INPUT:
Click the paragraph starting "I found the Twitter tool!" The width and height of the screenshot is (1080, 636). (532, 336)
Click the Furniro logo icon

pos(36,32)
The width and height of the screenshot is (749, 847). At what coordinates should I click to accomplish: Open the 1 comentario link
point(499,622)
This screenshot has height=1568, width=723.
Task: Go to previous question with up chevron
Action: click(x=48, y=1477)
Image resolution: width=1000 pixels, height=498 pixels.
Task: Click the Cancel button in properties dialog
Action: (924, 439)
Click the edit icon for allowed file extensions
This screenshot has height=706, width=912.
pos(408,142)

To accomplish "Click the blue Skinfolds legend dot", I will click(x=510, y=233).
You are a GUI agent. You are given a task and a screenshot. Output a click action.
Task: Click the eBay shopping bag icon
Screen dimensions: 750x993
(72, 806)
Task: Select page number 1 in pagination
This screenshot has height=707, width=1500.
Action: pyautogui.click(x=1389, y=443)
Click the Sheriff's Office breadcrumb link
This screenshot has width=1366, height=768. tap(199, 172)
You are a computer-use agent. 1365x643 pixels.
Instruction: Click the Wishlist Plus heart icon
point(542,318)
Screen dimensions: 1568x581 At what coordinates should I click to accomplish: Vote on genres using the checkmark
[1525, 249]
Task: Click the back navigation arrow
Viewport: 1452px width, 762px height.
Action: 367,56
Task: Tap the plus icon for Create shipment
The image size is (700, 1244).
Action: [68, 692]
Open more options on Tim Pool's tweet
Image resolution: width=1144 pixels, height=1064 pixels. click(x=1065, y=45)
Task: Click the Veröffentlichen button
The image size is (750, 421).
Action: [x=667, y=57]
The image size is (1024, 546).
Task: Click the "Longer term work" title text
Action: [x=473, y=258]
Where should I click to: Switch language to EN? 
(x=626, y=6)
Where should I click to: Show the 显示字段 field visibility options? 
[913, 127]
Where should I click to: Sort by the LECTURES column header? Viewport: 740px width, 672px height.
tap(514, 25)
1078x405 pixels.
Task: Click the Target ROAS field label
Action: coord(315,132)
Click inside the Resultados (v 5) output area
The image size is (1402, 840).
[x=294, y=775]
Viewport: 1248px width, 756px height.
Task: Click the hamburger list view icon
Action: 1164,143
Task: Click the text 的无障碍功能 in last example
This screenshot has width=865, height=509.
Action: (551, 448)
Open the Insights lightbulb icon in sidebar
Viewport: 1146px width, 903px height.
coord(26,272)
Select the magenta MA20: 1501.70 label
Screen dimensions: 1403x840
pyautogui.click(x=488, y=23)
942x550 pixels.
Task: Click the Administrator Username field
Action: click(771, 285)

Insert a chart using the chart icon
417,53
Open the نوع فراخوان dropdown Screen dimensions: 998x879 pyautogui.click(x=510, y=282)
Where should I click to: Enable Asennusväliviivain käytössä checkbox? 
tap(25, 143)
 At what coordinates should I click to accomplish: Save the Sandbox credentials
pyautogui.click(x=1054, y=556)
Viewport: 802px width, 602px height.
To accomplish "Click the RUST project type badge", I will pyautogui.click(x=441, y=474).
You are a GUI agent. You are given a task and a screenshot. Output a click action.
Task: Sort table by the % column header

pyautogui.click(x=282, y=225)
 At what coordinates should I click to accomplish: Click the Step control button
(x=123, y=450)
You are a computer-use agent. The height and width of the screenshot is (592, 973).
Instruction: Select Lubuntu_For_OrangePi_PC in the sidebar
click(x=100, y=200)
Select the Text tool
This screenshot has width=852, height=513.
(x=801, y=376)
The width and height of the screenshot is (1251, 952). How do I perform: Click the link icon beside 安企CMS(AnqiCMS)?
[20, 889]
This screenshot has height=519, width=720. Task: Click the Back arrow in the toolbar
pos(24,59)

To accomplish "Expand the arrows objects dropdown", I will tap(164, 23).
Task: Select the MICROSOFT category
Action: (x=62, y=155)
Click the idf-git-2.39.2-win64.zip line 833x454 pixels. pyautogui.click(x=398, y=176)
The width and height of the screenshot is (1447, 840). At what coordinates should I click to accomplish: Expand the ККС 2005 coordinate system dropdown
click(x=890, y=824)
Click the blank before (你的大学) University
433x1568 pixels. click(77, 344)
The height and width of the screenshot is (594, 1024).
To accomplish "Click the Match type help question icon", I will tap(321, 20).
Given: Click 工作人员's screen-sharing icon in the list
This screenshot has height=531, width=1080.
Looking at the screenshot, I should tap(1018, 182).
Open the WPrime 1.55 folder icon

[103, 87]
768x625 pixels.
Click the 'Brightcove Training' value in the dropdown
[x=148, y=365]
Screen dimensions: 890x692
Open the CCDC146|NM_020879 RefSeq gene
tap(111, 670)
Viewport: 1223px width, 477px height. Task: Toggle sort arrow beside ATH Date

TASK REQUIREMENTS:
Pull out every line of the entries that includes the word "type".

RESULT OF THIS TASK:
To accomplish "Click the RUST project type badge", I will pyautogui.click(x=441, y=474).
To accomplish "Click the Match type help question icon", I will tap(321, 20).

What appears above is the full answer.